Jamaica Red Cross Provides Relief for Flood Victims


Some $10 million will be needed by the Jamaica Red Cross (JRC) to finance relief assistance for flood victims, and other persons affected by rains associated with the tropical depression affecting Jamaica over the past three days.
The organization has been working closely with the Office of Disaster Preparedness and Emergency Management (ODPEM), the Ministry of Health and other agencies, in a national response to the tropical depression.
Speaking with JIS News, Deputy Director General of the Jamaica Red Cross, Lois Hue, said that funds have been requested from the Disaster Relief Emergency Fund of the International Red Cross (IRC).
“They are willing to let us have some of that, so the money we will be getting from that will enable us to pay for the things that we plan to do,” she said.
Additionally, she said, some of the funds will be used to support the Ministry of Health’s Dengue Emergency Programme, and to purchase the chemical, malathion, used to destroy Aedes (mosquitoes) breeding sites that might be prevalent in some areas.
“There is a big possibility that this may be a problem, with all the water that is staying on the ground and the threat of Dengue, so we are looking at assisting the Ministry with finding the chemical to deal with that,” she said.
Mrs. Hue said that tarpaulin is chief among the needs of the people, and the Red Cross has been busy distributing to persons whose homes have been leaking due to the heavy rainfall. So far, some 125 tarpaulins have been distributed to families in St. Catherine. Food packages and tarpaulins have been distributed to families in Kingston and St. Andrew.

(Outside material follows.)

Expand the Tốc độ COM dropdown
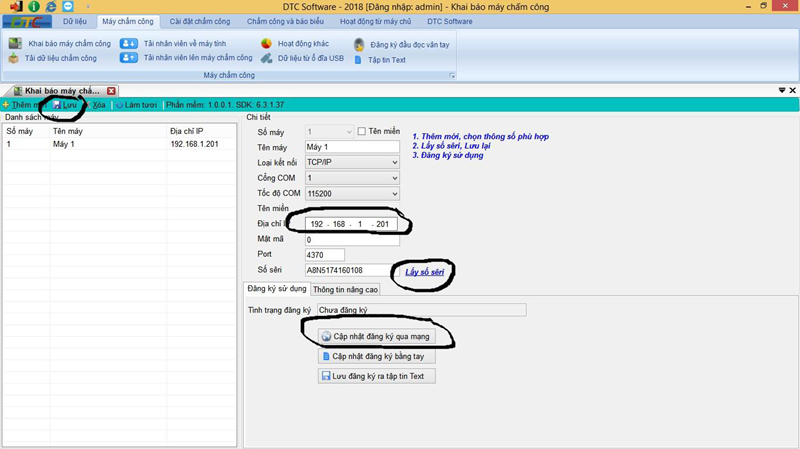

Mrs. Hue said that blankets and hygiene kits were also in great demand by affected persons.
The Deputy Director General stated that the organisation was currently conducting damage assessments in collaboration with other agencies and, based on the results of those assessments, distribution will be done.
She said, however, that the work of the JRC volunteers was being hampered by bad weather conditions, as well as difficulty in moving around due to the cut off of some areas.
“I know that in Westmoreland there are some places that they would like to go to, but they cannot,” she said. She stated that Westmoreland was the worst affected parish, based on assessments conducted so far.